Exploration speed

Recently, in a game, we tried to make haste, because a spell was running out in X rounds. So we moved, but it seemed we did not make any real progress, and the spell slipped away before we got anywhere. Then we met a lot of enemies and had to run away. We crawled back through the tunnels at [character movement speed], while the monsters chased us at [monster movement speed]. That is not unfair (both sides being very slow), just narratively unsatisfying.

And it reminded me of some debate on Discord a while back, where someone calculated through all this, and I will now try to re-hash what he or she said.
Standing on the shoulders of giants, basically, taking note of their ramblings.

The topic is speed. Especially, speed in dungeons, and in overland travel.

To move for a turn

Unencumbered, as a normal person like you and me, in Dungeons & Dragons, a person can move 120 feet in a turn. 120 feet is not a whole lot. To say it in the metric system, it is 36 and a half meters. An exploration turn lasts 10 minutes.

In other words, moving for an hour, an unencumbered dungeoneer makes 720 feet, or 220 meters. On a workday, walking for 8 hours, he makes 5760 feet, or 1755 meters, otherwise known as one mile.

What, you might ask, ONE mile in a DAY? Was Gygax crazy?

Well, exploration.

We assume a dungeon. Exploration speed assumes that the party explores fresh and hostile territory, expecting traps, monsters, falling boulders, and minding uneven flagstones, spiderwebs, not to speak of, trying to be silent in order to attract no undue attention from creepy denizens of the deep. Adventurers go SLOOOOOW.

That is why the 120 feet per turn rule makes sense going forward in dangerous new territory, but not a lick of sense walking back through already explored places. Neither does it make any sense if characters try to move quickly to capitalize on a spell duration, as in the earlier example, nor if they are walking leisurely under the sun from farmstead A to village B.

Overland travel

Gygax, Arneson, Moldvay & all their friends did know that, and that is why there is a separate Overland Travel speed in old rulebooks.

Overland travel, following B/X, is Exploration speed divided by five, but in miles.

An unencumbered person who just strolls through the fields will make 24 miles in a day. in other words, the they are 24 times faster than they would be exploring a dungeon, and that is not even running, that is hiking.

Dividing the hiking speed down to turns would give us a speed of no less than 2640 feet per turn!!
Compare that to the 120 feet of careful examination in the earlier example. 2640 feet are half a mile in 10 minutes, or 805 meters. That is roughly between 5 and 6 kilometers per hour, actual normal walking speed.

In other words, if a party explored a dungeon, and then after an hour Timmy the Cleric says, “I go back to the horses and fetch the flask of oil.”, then his trip back to the horse and to the party again, through already cleared rooms, takes him 1440 feet. He will be back in just 6 minutes, including some quick chat with the hirelings who are outside minding the horses.
▬▬▬▬▬▬▬▬▬▬
**What the task asks:**
Answer the following from the text on exploration speed.
(a) How long does an exploration turn last?
(b) Following B/X, how is overland travel speed obtained from exploration speed?
(c) How many miles does an unencumbered person strolling through the fields make in a day?

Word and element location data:
▬▬▬▬▬▬▬▬▬▬
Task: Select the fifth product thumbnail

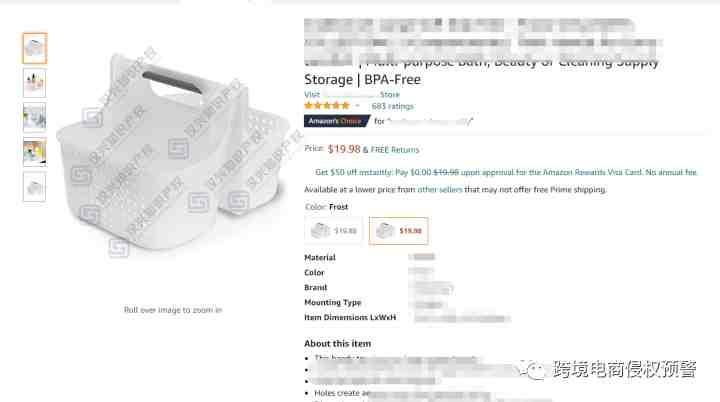Action: (x=34, y=187)
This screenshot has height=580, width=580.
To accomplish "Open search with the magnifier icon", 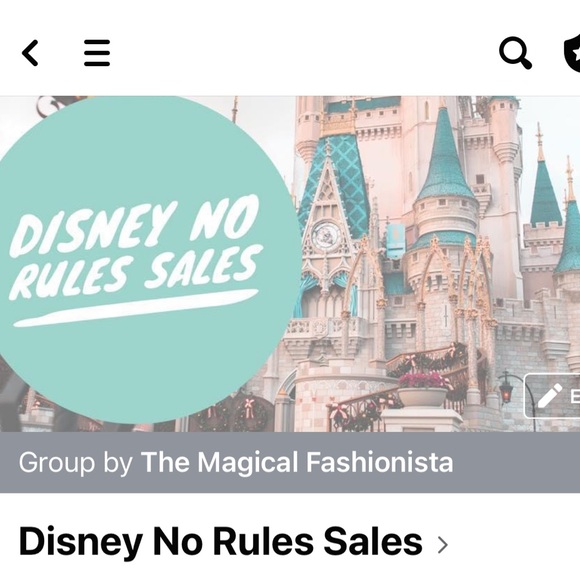I will click(515, 53).

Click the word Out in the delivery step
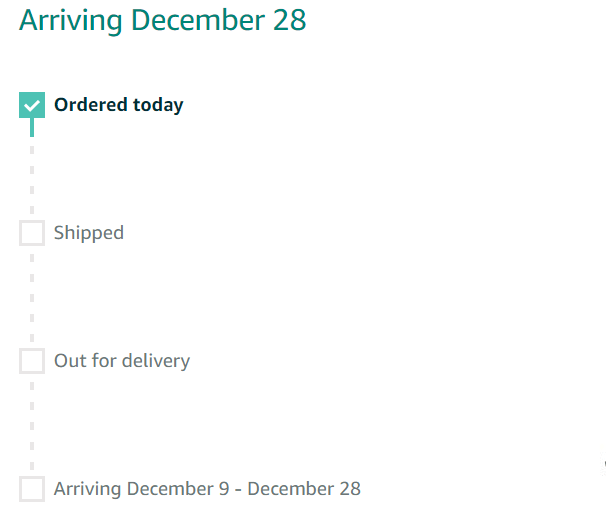[x=69, y=361]
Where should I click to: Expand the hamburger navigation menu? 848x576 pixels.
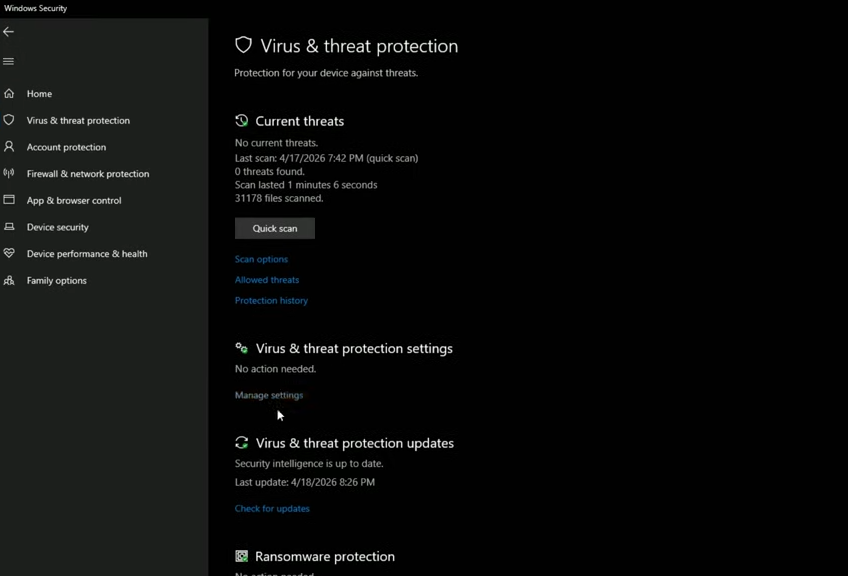point(9,62)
▬▬▬▬▬▬▬▬▬▬
**Right answer:**
(a) 10 minutes.
(b) It is exploration speed divided by five, but in miles.
(c) 24 miles.